[Opening PROVIDED ENTRIES section]

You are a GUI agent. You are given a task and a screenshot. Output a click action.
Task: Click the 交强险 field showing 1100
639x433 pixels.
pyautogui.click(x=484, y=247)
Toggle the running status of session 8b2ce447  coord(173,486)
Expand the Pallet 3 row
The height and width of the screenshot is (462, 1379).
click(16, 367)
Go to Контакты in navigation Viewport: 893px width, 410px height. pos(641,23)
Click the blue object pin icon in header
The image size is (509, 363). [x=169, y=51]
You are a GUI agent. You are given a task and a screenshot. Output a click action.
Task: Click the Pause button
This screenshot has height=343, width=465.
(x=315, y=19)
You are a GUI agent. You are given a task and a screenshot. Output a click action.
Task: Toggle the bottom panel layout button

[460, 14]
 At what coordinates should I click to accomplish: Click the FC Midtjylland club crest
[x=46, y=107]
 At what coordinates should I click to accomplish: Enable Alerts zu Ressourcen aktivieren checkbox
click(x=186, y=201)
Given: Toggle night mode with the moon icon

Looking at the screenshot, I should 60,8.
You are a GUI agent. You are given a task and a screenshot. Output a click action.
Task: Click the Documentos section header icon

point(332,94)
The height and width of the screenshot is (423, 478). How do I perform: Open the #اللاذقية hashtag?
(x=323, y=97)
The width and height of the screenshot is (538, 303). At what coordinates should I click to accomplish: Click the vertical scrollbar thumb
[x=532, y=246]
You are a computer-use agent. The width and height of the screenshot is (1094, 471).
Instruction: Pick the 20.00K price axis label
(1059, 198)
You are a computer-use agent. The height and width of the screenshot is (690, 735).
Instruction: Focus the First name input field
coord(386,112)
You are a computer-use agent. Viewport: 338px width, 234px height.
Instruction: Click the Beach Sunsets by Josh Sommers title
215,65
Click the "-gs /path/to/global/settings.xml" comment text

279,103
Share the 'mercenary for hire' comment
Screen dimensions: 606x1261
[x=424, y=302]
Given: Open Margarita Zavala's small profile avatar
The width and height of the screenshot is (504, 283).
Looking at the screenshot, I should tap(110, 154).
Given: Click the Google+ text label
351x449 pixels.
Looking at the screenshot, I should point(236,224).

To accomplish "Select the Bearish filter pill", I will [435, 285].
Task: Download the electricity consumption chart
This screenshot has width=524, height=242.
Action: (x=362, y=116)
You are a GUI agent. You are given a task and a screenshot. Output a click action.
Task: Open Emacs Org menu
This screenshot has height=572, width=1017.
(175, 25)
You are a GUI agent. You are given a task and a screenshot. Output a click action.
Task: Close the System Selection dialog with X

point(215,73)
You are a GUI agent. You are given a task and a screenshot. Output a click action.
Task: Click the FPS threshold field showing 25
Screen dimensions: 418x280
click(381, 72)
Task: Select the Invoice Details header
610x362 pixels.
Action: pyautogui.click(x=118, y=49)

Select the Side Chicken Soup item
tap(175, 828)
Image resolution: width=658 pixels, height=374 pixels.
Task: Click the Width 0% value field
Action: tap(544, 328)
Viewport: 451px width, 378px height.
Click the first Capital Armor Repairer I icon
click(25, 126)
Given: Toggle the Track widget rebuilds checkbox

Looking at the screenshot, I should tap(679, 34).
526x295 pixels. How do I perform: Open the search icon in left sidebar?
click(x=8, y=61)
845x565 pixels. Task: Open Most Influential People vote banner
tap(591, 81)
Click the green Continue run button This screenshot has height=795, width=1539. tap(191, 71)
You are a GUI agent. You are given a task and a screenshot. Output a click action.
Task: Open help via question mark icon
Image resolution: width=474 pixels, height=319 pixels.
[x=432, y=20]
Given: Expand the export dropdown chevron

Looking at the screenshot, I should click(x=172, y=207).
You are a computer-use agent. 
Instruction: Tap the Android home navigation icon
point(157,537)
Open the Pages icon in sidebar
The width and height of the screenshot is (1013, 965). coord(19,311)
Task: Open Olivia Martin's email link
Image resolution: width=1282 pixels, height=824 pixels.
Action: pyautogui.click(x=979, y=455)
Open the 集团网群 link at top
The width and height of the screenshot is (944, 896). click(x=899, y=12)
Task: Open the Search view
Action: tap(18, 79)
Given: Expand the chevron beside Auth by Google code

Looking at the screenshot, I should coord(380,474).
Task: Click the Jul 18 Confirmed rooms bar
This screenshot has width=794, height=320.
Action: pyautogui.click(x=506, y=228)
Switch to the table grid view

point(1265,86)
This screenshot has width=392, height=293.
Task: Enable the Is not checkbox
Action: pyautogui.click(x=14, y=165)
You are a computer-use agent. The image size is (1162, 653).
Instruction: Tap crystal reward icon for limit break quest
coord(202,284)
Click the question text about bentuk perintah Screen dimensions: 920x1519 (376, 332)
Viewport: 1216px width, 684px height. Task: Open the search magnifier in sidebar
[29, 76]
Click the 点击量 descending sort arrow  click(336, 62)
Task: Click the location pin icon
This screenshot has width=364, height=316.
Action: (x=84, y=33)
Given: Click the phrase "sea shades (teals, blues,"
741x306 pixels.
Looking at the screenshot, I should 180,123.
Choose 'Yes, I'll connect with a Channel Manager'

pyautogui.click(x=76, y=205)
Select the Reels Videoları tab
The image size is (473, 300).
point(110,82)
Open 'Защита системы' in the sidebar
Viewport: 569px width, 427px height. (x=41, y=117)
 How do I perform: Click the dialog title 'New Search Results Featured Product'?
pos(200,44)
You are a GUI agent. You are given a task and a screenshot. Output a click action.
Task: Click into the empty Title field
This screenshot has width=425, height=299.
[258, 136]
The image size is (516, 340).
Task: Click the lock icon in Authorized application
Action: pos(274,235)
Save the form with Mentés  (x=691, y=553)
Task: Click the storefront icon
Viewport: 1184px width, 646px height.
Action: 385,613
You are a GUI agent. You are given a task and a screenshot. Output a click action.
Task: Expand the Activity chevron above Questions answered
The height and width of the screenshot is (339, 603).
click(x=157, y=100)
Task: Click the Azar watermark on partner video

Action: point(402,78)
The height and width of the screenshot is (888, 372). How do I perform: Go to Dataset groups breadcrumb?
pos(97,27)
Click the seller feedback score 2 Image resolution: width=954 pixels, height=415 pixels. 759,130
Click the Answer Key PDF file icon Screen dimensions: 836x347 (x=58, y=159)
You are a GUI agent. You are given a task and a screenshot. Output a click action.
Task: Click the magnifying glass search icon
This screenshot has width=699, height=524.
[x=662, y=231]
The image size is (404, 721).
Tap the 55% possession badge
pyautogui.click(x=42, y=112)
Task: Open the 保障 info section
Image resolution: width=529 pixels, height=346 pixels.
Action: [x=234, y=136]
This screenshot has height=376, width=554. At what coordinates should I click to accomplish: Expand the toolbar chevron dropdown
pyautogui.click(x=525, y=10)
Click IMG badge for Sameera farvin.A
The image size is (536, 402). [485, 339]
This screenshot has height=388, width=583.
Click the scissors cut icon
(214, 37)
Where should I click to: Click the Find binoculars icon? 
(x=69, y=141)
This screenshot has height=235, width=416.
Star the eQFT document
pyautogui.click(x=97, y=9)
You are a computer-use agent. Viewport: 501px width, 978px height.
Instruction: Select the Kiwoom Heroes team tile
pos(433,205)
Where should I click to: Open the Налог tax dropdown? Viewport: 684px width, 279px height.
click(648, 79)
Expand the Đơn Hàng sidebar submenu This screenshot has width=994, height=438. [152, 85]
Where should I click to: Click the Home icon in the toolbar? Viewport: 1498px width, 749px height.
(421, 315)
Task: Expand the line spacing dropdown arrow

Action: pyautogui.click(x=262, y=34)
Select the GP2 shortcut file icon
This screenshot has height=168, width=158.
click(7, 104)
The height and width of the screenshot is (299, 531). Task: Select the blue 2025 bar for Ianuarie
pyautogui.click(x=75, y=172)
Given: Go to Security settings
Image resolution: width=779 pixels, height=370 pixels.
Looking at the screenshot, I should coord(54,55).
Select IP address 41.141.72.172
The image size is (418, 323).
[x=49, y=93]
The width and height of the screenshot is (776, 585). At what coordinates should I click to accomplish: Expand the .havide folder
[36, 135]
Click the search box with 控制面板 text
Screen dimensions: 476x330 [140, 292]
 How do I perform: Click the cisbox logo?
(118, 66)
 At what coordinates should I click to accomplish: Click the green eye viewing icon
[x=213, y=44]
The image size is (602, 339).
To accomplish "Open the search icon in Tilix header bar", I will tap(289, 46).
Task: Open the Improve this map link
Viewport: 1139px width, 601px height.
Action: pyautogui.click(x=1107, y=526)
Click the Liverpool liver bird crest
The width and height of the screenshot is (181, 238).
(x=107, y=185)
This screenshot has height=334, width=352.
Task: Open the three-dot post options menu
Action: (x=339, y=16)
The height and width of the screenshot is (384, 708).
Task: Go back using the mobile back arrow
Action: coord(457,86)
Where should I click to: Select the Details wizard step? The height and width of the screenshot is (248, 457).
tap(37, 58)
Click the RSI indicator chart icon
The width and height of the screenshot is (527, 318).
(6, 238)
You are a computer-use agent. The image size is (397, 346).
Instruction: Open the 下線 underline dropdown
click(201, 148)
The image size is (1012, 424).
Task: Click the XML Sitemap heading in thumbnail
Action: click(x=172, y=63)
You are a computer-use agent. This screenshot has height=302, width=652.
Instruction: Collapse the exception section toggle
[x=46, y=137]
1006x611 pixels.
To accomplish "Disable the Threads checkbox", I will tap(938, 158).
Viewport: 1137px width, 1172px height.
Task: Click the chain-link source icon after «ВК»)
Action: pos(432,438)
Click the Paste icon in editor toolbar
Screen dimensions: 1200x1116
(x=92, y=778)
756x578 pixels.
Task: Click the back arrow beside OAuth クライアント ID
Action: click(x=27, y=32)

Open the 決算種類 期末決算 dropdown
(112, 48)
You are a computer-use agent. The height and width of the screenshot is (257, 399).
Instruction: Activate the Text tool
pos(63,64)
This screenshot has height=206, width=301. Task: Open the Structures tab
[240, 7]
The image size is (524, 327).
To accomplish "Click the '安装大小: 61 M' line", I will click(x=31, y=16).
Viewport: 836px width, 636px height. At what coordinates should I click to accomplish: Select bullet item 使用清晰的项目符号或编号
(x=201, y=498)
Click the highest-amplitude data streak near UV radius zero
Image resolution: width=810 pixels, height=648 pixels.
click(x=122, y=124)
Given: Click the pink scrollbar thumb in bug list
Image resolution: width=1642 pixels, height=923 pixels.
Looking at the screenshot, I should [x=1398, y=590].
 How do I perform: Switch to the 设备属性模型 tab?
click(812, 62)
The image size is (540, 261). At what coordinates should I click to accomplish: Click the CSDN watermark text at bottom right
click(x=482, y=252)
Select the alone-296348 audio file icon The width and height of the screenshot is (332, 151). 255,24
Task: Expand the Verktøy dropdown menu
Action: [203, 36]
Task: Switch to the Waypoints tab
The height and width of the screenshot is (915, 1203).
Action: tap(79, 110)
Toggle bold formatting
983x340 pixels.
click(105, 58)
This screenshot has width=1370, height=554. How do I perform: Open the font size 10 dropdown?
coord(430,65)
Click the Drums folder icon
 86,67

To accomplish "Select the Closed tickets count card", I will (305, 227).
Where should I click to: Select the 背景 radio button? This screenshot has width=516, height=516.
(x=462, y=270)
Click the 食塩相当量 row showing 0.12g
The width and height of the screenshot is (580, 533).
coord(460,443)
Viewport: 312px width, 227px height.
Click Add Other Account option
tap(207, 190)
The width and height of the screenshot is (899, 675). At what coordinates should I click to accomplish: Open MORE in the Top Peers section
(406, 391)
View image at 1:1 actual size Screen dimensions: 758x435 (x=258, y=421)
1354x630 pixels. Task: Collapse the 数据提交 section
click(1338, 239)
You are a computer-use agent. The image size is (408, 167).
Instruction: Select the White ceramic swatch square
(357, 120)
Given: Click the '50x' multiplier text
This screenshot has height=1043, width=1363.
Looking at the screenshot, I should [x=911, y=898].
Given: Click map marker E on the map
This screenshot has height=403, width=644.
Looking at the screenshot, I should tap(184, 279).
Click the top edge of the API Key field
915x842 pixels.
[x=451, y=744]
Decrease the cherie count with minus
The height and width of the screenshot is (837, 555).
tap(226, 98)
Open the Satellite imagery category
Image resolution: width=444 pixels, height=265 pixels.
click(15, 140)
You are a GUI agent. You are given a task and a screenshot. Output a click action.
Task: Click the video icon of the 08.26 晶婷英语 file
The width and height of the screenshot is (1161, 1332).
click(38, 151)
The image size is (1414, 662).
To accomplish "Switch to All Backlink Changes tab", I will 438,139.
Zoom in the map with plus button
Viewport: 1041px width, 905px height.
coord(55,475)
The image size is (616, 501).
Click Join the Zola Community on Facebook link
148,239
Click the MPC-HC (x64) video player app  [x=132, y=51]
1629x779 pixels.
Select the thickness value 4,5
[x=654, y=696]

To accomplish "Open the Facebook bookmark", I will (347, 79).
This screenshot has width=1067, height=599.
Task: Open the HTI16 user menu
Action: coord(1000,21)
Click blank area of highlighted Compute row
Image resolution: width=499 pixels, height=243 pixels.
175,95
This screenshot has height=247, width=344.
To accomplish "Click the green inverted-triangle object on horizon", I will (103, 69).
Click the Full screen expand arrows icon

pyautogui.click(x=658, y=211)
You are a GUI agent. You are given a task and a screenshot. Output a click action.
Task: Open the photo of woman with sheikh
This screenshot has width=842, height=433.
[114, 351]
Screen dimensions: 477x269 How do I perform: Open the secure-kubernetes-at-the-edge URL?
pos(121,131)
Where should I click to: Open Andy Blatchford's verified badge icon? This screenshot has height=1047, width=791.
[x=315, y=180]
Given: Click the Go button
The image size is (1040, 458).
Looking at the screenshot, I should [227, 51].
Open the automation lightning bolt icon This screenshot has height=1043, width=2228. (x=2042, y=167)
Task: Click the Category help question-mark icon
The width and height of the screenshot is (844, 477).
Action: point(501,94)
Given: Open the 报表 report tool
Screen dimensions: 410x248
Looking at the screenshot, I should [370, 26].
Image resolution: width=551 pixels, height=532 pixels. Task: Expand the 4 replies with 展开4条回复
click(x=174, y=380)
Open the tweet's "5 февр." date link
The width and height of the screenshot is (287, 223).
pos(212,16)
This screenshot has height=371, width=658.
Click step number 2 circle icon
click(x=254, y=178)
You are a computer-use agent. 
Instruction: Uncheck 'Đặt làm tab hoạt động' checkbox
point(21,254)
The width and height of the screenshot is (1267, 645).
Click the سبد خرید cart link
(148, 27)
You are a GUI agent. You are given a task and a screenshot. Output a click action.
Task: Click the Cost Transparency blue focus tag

[Closing PROVIDED ENTRIES section]

• **TASK GOAL**:
Copy verbatim, from the listing above, each line from the one containing "Click Join the" down to the one containing "Open the tweet's", inclusive.

• **TASK OUTPUT**:
Click Join the Zola Community on Facebook link
148,239
Click the MPC-HC (x64) video player app  [x=132, y=51]
1629x779 pixels.
Select the thickness value 4,5
[x=654, y=696]

To accomplish "Open the Facebook bookmark", I will (347, 79).
This screenshot has width=1067, height=599.
Task: Open the HTI16 user menu
Action: coord(1000,21)
Click blank area of highlighted Compute row
Image resolution: width=499 pixels, height=243 pixels.
175,95
This screenshot has height=247, width=344.
To accomplish "Click the green inverted-triangle object on horizon", I will (103, 69).
Click the Full screen expand arrows icon

pyautogui.click(x=658, y=211)
You are a GUI agent. You are given a task and a screenshot. Output a click action.
Task: Open the photo of woman with sheikh
This screenshot has width=842, height=433.
[114, 351]
Screen dimensions: 477x269 How do I perform: Open the secure-kubernetes-at-the-edge URL?
pos(121,131)
Where should I click to: Open Andy Blatchford's verified badge icon? This screenshot has height=1047, width=791.
[x=315, y=180]
Given: Click the Go button
The image size is (1040, 458).
Looking at the screenshot, I should [227, 51].
Open the automation lightning bolt icon This screenshot has height=1043, width=2228. (x=2042, y=167)
Task: Click the Category help question-mark icon
The width and height of the screenshot is (844, 477).
Action: point(501,94)
Given: Open the 报表 report tool
Screen dimensions: 410x248
Looking at the screenshot, I should [370, 26].
Image resolution: width=551 pixels, height=532 pixels. Task: Expand the 4 replies with 展开4条回复
click(x=174, y=380)
Open the tweet's "5 февр." date link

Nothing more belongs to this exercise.